__REQUISITOS DE LAS TAREAS__.
• A. Según el texto sobre Lydia Cacho, ¿cuántos hijos tuvieron Paulette Ribeiro y Óscar Cacho?
• B. Indique si cada afirmación concuerda con el texto sobre Lydia Cacho y responda sí o no, citando literalmente las palabras decisivas del texto: (i) Lydia Cacho tuvo que abandonar su casa en Cancún por amenazas de muerte. (ii) El padre de Lydia Cacho era periodista. (iii) La madre de Lydia Cacho nació en Portugal.
• C. Redacte la continuación del texto sobre Lydia Cacho a partir de su última oración.
═════ TEXTO DE LECTURA
Lydia Cacho, periodista torturada por investigar la trata de personas
Hace un mes y una semana que la periodista mexicana Lydia Cacho debió dejar su casa en Cancún -esa que la mantiene cerca del mar, que es su lugar de energía- por amenazas de muerte. «Si sigue investigando, la mandamos en pedacitos a su familia», le dijeron.
No era la primera vez que las recibía. Con la publicación de su primer libro periodístico, ‘Los demonios del edén’, no solo fue foco de amenazas de muerte: sufrió una detención arbitraria por la Policía, que la llevó a afrontar las peores horas de su vida. Pero esta vez el tono de las amenazas era más serio que nunca. Lydia tomó un vuelo hacia Europa. Esta semana, está en Colombia, rodeada de seguridad y con la decisión de seguir hablando del tema que es el eje de su trabajo: la violencia contra la mujer.
Sus investigaciones, concentradas especialmente en el libro
‘Esclavas del poder’, se han convertido en un verdadero mapa de la trata sexual de mujeres y niñas en el mundo. Un trabajo por el que Cacho, de 49 años, ha recibido varios premios internacionales de organismos como la Unesco y Amnistía Internacional, y también muchos problemas.
El germen
Lydia Cacho Ribeiro es el nombre completo de esta mujer delgada, de no más de 1,65 de estatura, pero con una valentía que pesa toneladas. Basta mirar un poco hacia atrás para saber de dónde viene todo. Su voluntad para recorrer las zonas más peligrosas del mundo, sola, en aras de su investigación, su decisión de enfrentarse a las mafias de su país, su obsesión por el tema del género. Todo tiene un origen: su madre, Paulette Ribeiro, hija de un portugués y una francesa que llegaron a México huyendo de la guerra.
Paulette, francesa de nacimiento, hizo su vida en México. Se casó con un ingeniero llamado Óscar Cacho y tuvieron seis hijos. Entre ellos, Lydia. «Tuve una niñez muy interesante -dice la periodista-. Dentro de casa vivimos la igualdad, la libertad, el debate. Cuando le decía algo a mi madre, ella me respondía: ‘A ver, ¿por qué? Argumente’. Y era un contraste, porque salías a la calle y te encontrabas con un país machista y misógino. En casa desarrollé mi rebeldía».
══════════
═════ MATERIAL PROPORCIONADO
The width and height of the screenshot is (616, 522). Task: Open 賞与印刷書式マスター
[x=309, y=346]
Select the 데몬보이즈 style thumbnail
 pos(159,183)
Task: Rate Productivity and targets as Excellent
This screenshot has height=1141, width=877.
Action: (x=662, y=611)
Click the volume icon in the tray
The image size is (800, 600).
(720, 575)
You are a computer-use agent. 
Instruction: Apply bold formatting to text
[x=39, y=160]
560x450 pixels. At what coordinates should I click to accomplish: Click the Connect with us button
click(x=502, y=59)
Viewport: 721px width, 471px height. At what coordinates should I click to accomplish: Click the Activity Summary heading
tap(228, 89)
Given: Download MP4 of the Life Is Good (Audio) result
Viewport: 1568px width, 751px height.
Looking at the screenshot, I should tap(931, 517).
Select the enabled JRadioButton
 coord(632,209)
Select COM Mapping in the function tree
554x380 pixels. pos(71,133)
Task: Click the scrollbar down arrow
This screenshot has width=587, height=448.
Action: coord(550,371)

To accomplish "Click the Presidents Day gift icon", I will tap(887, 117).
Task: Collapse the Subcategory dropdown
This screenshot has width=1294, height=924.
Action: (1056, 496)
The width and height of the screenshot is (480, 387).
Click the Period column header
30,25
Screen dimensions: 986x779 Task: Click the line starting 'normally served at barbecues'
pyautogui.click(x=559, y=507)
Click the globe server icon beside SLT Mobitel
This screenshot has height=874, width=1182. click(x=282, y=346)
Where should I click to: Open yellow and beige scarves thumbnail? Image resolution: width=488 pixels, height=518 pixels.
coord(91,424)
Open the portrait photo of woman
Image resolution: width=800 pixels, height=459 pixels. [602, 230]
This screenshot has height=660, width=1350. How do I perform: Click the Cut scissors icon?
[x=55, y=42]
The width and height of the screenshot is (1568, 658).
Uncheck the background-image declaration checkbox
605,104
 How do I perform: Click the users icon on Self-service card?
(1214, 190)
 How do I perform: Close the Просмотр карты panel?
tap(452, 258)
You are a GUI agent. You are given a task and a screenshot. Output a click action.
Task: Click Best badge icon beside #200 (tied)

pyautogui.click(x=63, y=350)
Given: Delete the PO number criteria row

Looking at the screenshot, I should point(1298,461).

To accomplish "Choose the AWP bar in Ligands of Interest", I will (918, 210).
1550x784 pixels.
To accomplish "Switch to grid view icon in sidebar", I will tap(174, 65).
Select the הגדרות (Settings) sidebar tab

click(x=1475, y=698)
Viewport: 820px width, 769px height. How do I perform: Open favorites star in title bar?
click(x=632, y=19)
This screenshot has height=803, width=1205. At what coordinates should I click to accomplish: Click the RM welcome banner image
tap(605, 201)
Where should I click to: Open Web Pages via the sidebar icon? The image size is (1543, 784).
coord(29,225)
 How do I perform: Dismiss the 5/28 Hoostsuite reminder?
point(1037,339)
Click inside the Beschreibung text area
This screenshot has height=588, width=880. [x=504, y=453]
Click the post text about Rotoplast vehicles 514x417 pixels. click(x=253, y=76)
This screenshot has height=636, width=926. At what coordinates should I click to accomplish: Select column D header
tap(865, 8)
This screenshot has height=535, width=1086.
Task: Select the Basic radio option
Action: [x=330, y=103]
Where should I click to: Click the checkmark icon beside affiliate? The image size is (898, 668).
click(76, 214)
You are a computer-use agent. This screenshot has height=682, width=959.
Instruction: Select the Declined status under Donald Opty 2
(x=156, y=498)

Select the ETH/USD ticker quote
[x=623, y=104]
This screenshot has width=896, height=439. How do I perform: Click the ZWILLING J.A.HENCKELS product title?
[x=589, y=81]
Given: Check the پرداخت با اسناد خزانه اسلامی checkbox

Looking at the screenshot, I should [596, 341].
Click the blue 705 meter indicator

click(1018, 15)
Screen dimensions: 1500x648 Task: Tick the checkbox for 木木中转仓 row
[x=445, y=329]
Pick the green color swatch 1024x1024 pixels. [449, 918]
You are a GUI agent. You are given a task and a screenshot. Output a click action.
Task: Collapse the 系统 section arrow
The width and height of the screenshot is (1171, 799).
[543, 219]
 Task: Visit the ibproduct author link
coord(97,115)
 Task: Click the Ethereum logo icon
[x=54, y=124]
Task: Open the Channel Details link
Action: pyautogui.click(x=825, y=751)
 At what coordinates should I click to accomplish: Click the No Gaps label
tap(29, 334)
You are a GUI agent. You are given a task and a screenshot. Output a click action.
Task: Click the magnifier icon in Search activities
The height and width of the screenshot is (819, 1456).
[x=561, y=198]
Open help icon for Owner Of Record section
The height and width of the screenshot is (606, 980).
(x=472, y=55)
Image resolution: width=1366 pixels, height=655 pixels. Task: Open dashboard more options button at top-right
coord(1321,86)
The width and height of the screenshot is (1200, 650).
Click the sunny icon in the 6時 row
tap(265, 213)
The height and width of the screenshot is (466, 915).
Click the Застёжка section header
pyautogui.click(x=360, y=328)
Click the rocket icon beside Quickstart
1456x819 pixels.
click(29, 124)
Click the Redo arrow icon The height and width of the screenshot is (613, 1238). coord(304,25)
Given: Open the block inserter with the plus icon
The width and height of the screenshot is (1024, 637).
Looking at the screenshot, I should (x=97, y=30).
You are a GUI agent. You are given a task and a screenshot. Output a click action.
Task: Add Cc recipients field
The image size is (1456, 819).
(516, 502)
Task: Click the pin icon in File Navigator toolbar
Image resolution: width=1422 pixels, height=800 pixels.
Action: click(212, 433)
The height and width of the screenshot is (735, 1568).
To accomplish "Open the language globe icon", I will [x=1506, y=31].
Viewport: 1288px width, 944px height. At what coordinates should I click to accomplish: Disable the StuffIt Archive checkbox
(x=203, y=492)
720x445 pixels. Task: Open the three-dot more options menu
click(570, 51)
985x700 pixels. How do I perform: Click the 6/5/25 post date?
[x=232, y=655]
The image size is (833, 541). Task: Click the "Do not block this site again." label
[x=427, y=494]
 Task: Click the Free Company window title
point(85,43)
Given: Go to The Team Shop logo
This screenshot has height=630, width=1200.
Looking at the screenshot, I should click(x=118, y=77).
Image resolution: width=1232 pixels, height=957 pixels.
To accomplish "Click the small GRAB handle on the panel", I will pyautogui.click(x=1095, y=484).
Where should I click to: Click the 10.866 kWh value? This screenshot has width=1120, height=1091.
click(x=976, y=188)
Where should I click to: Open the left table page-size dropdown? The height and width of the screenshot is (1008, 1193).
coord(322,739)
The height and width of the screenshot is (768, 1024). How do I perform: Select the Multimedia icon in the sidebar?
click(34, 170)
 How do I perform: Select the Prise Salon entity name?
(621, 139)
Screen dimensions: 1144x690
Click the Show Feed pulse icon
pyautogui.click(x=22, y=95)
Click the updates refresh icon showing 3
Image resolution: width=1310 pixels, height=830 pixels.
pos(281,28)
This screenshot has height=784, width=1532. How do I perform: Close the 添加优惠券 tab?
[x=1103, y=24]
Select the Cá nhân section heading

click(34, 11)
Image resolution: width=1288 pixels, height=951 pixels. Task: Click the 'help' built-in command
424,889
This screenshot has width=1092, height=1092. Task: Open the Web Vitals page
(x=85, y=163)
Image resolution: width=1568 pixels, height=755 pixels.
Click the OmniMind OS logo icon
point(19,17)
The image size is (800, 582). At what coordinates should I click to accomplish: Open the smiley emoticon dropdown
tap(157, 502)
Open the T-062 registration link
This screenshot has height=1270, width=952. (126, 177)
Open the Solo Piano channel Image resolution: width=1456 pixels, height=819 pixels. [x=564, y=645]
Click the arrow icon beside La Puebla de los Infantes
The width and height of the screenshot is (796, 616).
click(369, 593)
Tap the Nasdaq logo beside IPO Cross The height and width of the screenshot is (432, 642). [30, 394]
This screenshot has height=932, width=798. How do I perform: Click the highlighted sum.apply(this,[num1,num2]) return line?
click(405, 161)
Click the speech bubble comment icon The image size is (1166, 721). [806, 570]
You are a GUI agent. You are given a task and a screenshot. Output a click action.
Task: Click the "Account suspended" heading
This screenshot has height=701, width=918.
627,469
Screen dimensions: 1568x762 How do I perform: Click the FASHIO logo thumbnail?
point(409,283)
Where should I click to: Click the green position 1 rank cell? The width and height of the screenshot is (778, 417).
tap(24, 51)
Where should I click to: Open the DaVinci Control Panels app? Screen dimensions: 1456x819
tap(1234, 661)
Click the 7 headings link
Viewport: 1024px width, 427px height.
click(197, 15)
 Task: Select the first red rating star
══════════
__RESPUESTAS DEL EJERCICIO__.
• A. Seis hijos.

• B.
(i) Sí: «Lydia Cacho debió dejar su casa en Cancún» y «por amenazas de muerte».
(ii) No: «Se casó con un ingeniero llamado Óscar Cacho».
(iii) No: «Paulette, francesa de nacimiento».

• C.
Era una familia de clase media baja. Lydia iba a un colegio que quedaba a una cuadra de su casa, dirigido por españoles que llegaron huyendo de la guerra civil. En el Colegio Madrid, le enseñaron a hablarles de tú a tú a todos y le inculcaron la importancia de defender las ideas. «Te puedo afirmar: yo escribo gracias a ese colegio», dice Lydia.
Lo primero que quiso fue ser poeta. Escribió un libro de versos que hoy define como malísimo. Lo segundo fue novelista. Entró a estudiar Literatura en la Unam, pero el ambiente le pareció muy «pretencioso» y se retiró. Se lanzó a escribir una primera novela, ‘Muérdele el corazón’, que salió al mercado y no tuvo mayor éxito. En ella, ya trataba el tema que la desvelaba: la violencia contra la mujer.
-¿Por qué ese tema desde el inicio de su obra?
-He sido feminista y activista desde niña, cuando iba con mi madre a los trabajos que ella hacía en los barrios. Ella repartía anticonceptivos, les hablaba a las mujeres de sus derechos sexuales y reproductivos, mientras a nosotros nos dejaba jugando con los niños. Era muy duro ver esa pobreza. Era brutal volver a casa y confrontar esas realidades tan diferentes. Esa desigualdad que a esa edad tú no comprendes. Solo ves que todo es una mierda y que una niña igualita a ti no puede tener ni tres comidas al día».
Desde el comienzo, sus crónicas estuvieron impregnadas de ese espíritu. Lydia se volvió experta en violencia de género y pronto llegó a su tema central: la pornografía infantil, la explotación sexual de niñas y adolescentes.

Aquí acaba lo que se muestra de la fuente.